Start INFORMATION SUPPLIED

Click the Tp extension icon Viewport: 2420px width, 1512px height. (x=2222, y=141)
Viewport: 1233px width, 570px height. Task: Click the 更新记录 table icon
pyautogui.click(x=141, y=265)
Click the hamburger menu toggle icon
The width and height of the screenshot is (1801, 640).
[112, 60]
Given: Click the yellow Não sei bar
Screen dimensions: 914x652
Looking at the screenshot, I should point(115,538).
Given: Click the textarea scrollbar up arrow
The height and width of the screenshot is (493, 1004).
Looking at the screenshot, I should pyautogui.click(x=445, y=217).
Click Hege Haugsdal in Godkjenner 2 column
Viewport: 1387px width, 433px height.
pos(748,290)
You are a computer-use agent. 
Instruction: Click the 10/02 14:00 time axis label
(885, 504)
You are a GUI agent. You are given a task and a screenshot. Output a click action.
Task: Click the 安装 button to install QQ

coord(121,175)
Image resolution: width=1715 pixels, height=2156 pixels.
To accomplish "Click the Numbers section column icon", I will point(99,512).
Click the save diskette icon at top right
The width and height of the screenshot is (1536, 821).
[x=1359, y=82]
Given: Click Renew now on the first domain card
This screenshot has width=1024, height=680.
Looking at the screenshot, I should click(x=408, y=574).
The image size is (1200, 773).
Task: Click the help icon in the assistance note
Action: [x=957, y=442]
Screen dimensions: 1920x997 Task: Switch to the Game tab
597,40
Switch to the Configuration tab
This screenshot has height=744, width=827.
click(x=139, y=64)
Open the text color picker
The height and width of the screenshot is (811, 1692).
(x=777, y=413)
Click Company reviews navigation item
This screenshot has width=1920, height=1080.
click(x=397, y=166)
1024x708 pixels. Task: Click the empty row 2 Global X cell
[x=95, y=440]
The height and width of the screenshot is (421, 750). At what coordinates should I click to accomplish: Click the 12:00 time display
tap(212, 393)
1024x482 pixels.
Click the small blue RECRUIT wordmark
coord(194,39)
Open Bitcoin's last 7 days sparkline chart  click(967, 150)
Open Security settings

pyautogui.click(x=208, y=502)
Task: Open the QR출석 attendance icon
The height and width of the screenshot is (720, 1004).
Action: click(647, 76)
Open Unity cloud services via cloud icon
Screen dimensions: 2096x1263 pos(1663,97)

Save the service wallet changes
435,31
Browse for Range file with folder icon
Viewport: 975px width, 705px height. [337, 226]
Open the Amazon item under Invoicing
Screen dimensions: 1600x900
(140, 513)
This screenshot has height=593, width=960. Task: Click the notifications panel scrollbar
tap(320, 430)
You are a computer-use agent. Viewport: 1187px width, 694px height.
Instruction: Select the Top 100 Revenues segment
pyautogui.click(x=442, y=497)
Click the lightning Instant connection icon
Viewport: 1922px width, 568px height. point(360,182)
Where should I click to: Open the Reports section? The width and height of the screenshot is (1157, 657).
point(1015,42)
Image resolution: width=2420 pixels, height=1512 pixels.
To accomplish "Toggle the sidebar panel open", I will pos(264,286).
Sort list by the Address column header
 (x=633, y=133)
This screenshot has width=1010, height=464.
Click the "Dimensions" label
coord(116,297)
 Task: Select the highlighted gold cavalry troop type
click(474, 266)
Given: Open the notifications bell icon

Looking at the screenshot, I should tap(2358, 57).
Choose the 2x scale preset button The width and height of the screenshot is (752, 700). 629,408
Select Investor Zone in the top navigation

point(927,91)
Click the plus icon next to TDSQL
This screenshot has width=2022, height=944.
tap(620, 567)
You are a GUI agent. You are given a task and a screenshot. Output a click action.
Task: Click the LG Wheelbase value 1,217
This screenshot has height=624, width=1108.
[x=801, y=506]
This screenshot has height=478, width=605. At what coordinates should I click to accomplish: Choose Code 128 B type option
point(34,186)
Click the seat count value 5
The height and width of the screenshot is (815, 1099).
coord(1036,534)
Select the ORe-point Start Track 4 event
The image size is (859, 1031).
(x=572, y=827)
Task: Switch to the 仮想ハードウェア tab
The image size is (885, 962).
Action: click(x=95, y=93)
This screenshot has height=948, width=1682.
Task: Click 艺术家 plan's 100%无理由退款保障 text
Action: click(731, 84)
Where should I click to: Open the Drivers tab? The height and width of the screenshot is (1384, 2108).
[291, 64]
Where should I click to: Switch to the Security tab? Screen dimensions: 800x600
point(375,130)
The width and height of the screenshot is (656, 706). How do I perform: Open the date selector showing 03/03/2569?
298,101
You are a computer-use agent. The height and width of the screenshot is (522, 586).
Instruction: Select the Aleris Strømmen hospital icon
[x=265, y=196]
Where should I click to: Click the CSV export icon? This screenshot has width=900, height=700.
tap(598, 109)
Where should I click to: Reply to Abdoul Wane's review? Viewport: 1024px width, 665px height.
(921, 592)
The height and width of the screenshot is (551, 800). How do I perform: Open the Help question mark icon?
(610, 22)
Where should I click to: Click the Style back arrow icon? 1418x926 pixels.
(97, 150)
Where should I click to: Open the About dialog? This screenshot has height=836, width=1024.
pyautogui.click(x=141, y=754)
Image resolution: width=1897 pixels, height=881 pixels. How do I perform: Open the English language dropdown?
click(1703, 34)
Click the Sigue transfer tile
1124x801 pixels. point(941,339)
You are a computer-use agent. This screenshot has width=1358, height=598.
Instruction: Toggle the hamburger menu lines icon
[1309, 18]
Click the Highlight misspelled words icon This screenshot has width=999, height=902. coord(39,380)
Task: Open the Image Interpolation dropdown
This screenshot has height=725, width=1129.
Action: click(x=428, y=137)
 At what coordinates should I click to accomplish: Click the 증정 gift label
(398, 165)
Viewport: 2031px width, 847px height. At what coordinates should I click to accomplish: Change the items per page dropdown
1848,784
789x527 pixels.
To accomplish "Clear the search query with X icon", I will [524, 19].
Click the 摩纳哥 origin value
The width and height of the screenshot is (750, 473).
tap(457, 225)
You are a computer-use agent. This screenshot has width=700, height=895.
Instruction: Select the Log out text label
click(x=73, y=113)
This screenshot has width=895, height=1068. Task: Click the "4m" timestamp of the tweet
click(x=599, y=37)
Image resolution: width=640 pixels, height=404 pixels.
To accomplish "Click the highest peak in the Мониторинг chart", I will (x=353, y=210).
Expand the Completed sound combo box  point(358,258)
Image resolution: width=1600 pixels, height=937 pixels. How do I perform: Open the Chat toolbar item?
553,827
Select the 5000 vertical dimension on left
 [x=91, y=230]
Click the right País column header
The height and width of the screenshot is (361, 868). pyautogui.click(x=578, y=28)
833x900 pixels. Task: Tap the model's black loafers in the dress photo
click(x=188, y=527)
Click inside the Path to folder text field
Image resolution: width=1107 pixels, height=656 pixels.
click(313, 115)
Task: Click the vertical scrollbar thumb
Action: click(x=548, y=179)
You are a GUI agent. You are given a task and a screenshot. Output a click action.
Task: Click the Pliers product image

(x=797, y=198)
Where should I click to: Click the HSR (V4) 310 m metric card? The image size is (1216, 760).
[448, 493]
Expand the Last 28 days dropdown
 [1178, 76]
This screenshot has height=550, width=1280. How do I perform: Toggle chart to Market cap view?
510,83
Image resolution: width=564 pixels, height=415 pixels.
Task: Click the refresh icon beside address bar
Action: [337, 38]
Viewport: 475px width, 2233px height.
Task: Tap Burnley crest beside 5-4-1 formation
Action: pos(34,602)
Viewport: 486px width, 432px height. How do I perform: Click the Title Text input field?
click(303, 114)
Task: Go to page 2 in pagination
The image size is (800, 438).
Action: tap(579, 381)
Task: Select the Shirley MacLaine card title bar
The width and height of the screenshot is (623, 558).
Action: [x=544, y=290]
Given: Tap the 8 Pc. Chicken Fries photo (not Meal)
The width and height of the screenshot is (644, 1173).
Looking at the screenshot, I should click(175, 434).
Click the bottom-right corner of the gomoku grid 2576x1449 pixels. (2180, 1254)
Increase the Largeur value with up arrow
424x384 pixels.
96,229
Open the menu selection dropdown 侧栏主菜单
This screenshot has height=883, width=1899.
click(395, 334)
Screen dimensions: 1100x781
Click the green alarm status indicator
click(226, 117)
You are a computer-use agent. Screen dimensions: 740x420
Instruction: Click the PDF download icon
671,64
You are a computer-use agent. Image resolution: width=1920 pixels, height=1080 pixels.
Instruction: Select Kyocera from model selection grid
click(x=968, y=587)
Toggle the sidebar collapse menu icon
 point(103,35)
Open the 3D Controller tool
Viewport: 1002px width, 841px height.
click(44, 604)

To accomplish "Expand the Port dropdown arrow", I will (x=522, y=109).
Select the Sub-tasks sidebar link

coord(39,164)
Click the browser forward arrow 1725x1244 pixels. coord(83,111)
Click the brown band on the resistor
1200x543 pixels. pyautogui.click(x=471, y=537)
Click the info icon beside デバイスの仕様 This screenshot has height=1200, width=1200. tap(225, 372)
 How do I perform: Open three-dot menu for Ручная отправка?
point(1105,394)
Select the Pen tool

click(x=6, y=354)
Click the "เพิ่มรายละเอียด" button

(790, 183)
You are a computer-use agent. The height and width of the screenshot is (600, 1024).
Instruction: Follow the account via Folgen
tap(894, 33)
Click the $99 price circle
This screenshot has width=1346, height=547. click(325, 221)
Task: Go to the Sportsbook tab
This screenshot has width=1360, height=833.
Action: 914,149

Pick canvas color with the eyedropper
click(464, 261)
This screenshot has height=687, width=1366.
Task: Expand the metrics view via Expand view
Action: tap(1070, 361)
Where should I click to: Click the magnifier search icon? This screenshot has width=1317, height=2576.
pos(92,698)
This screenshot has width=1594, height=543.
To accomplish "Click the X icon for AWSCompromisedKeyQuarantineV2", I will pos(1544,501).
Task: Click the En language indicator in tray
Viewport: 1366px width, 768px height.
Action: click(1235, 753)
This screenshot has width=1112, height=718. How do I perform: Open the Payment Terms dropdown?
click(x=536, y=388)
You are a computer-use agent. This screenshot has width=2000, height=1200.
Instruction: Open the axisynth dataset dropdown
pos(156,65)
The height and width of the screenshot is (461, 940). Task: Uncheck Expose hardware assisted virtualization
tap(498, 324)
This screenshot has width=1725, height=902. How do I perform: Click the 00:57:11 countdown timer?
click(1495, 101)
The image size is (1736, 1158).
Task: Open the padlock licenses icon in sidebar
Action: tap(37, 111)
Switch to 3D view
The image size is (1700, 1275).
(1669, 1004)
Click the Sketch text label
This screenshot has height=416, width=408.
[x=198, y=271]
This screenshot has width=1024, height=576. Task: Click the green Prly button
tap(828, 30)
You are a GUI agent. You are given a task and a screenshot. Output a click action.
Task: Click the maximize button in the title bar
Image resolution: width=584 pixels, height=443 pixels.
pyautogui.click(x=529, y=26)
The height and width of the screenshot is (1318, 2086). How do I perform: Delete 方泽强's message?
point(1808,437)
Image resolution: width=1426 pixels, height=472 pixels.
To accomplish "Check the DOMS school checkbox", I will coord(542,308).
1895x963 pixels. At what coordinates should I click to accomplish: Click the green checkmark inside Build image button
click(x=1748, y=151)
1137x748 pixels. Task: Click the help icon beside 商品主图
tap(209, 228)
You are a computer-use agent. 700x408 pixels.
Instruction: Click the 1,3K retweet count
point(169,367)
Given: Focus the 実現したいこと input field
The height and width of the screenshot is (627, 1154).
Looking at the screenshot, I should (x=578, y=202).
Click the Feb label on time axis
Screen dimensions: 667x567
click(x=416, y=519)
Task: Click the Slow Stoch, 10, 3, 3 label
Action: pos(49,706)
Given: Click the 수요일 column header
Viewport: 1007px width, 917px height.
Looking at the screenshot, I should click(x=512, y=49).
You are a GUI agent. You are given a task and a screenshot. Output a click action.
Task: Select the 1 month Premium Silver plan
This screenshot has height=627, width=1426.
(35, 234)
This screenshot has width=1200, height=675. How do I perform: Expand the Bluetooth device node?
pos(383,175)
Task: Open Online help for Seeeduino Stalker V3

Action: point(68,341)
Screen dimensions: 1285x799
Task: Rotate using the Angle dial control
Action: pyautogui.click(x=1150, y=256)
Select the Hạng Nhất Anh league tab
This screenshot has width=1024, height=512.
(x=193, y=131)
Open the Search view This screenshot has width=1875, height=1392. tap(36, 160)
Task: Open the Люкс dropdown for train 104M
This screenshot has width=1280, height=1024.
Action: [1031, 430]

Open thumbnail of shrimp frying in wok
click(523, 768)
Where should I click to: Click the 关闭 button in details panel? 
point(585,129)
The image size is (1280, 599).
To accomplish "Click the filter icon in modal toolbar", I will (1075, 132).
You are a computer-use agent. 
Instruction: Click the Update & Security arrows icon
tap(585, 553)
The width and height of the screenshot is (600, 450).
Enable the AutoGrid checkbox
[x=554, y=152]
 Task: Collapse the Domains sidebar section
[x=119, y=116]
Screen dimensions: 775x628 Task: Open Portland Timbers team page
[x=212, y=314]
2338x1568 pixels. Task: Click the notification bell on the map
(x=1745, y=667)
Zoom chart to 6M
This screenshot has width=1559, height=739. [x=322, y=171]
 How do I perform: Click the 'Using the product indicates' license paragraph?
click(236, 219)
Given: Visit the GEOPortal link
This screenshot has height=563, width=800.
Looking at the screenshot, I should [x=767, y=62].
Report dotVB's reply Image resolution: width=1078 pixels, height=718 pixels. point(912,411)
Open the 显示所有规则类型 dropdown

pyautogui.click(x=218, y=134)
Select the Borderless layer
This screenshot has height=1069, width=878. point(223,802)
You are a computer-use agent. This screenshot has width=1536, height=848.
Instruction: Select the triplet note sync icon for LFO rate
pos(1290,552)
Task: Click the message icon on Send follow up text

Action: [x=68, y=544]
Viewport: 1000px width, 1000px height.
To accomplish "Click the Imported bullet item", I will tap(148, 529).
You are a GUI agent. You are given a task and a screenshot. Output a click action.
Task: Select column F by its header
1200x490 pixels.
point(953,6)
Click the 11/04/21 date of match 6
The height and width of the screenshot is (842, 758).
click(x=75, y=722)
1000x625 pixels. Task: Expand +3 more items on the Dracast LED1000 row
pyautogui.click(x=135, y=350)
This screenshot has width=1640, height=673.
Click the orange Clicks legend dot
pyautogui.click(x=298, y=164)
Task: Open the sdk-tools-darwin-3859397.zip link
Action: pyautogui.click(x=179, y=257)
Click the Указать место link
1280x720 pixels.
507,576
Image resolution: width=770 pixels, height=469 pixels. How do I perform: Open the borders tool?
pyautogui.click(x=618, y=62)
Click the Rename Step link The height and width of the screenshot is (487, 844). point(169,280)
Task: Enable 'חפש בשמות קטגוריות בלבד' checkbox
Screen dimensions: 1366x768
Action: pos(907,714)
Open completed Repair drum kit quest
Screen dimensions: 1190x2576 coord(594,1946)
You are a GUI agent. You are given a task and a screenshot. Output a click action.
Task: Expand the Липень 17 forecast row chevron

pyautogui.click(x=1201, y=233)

End INFORMATION SUPPLIED

_STATED TASK:_ Return each line in the rows above that contains the word "section". Case counts.

_CORRECT RESPONSE:_
To accomplish "Click the Numbers section column icon", I will point(99,512).
Where should I click to: Open the Reports section? The width and height of the screenshot is (1157, 657).
 Task: Collapse the Domains sidebar section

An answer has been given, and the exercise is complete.